Il pericolo di una divisione all'interno del personale quindi esiste. «Le aziende speravano che le preferenze dei dipendenti fossero più uniformi e che molti volessero una distribuzione relativamente omogenea di ufficio e presenza. Poiché gli uffici non hanno ripreso vita, molte imprese ora obbligano i propri dipendenti a trascorrere un certo numero di giorni in sede».

Ma questo non funziona. «Diversi studi dimostrano che una quota di presenza non ha l'effetto desiderato», spiega la docente di economia. «Sebbene il numero di incontri spontanei in ufficio sia leggermente aumentato, gli effetti desiderati non si sono concretizzati: né la creatività, né l'innovazione, né la comunicazione in sé sono migliorate grazie alle quote».

«Tornando in ufficio le persone non si identificano più fortemente con il loro datore di lavoro e non sono più fedeli: al contrario, si nota addirittura una correlazione con una minore identificazione nelle ditte che impongono giorni di presenza», osserva Bath. «Nelle società con obbligo di frequenza, i dipendenti sono meno leali. Un indicatore in tal senso è il fatto che i dipendenti delle aziende con quote di presenza sono in media molto meno propensi a raccomandare il proprio datore di lavoro ad altri rispetto ai dipendenti delle imprese senza quote».

La fine della pandemia ha dato alle aziende l'opportunità di pensare a come essere attive in futuro e a come sfruttare le opportunità del telelavoro: ma ben poche lo hanno fatto, sostiene l'economista. «Al contrario: molte imprese incolpano l'home office dei loro problemi e sperano in un miglioramento automatico, se solo più persone tornassero a lavorare in ufficio.
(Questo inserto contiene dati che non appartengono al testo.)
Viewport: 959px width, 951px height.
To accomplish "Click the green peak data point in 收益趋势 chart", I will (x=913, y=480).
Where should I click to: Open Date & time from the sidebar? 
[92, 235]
Ma anche prima della pandemia non vivevamo in paradiso: c'erano problemi di comunicazione, processi inefficienti e conflitti. Invece di perdersi in discussioni sul numero ottimale di giorni di presenza, le aziende dovrebbero identificare e affrontare i problemi più profondi».
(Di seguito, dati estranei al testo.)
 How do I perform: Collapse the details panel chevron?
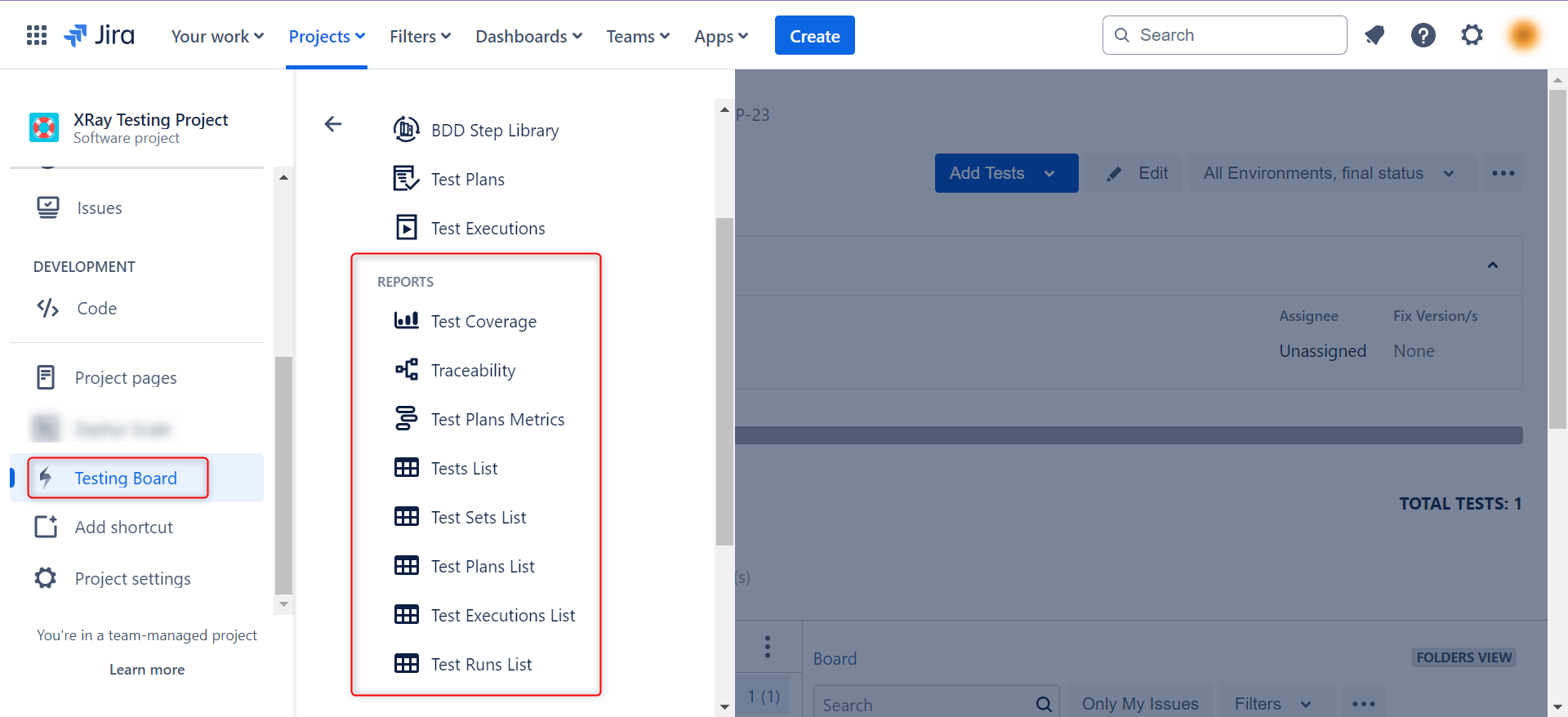click(1492, 265)
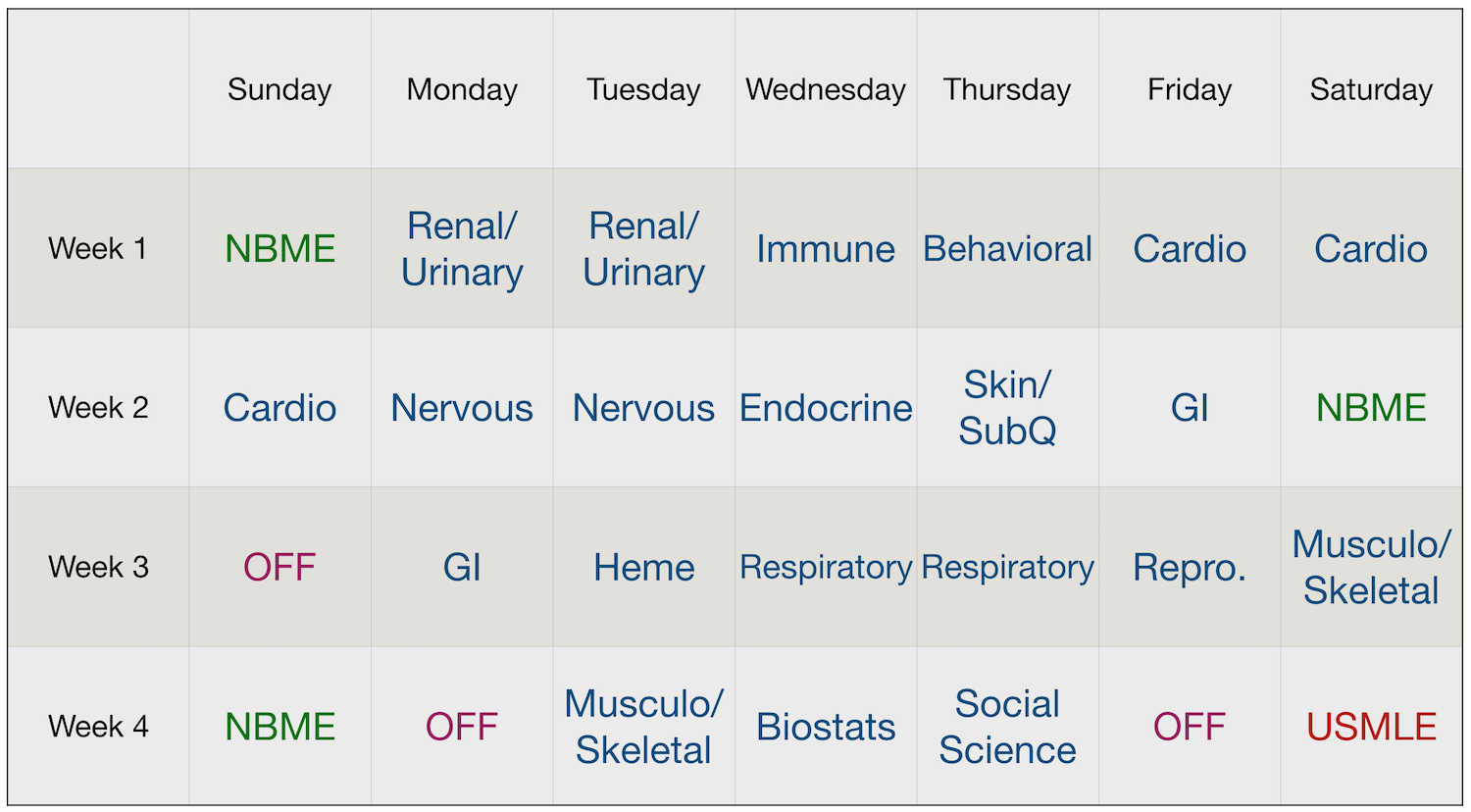Viewport: 1471px width, 812px height.
Task: Select the Wednesday column header
Action: 826,89
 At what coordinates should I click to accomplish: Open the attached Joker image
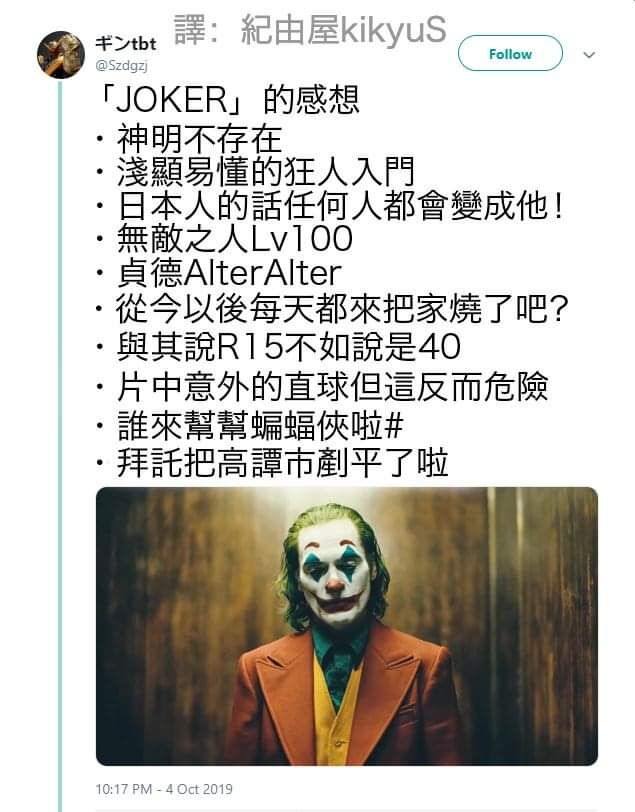click(x=347, y=626)
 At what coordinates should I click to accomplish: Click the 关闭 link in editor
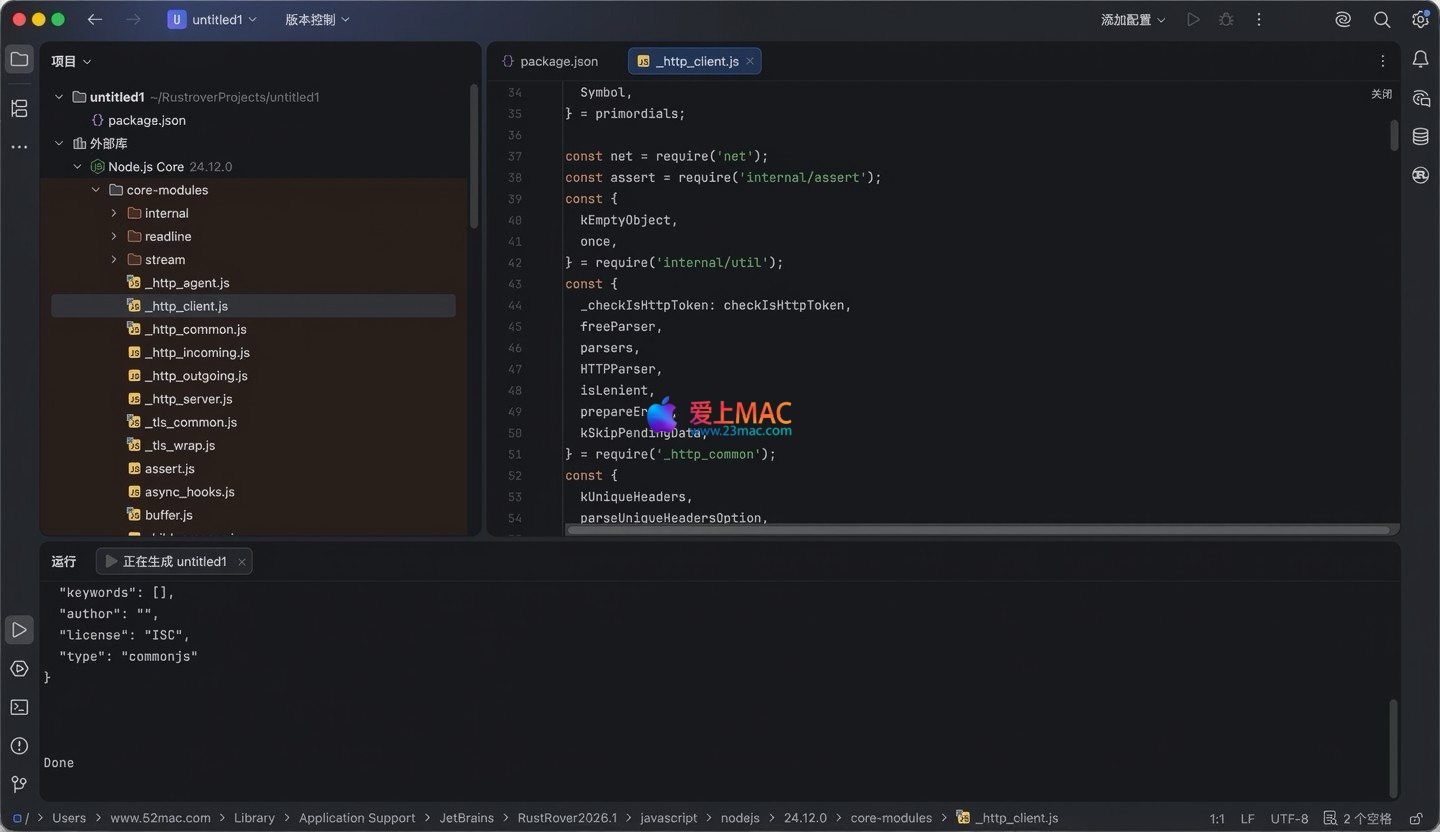click(1381, 94)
«Quando si parla di telelavoro esiste una discrepanza tra l'opinione dei capi e quella dei dipendenti», prosegue la specialista. «Diversi studi, tra cui un sondaggio condotto da Microsoft con oltre 30'000 partecipanti, dimostrano che i dirigenti valutano la produttività dei dipendenti in modo molto più basso di quella dei lavoratori. Questi ultimi affermano di lavorare in modo altrettanto produttivo che in ufficio».

Secondo l'intervistata, a valutare meglio la realtà sono i lavoratori. «Diverse ricerche hanno confrontato la loro autovalutazione con la produttività effettiva, giungendo alla conclusione che i dipendenti stimano bene le loro prestazioni nei sondaggi anonimi. Gli studi quantitativi dimostrano inoltre che i dipendenti lavorano a casa con la stessa produttività che in ufficio. Tra l'altro, anche i manager dichiarano nei sondaggi che le loro prestazioni non soffrono nel telelavoro».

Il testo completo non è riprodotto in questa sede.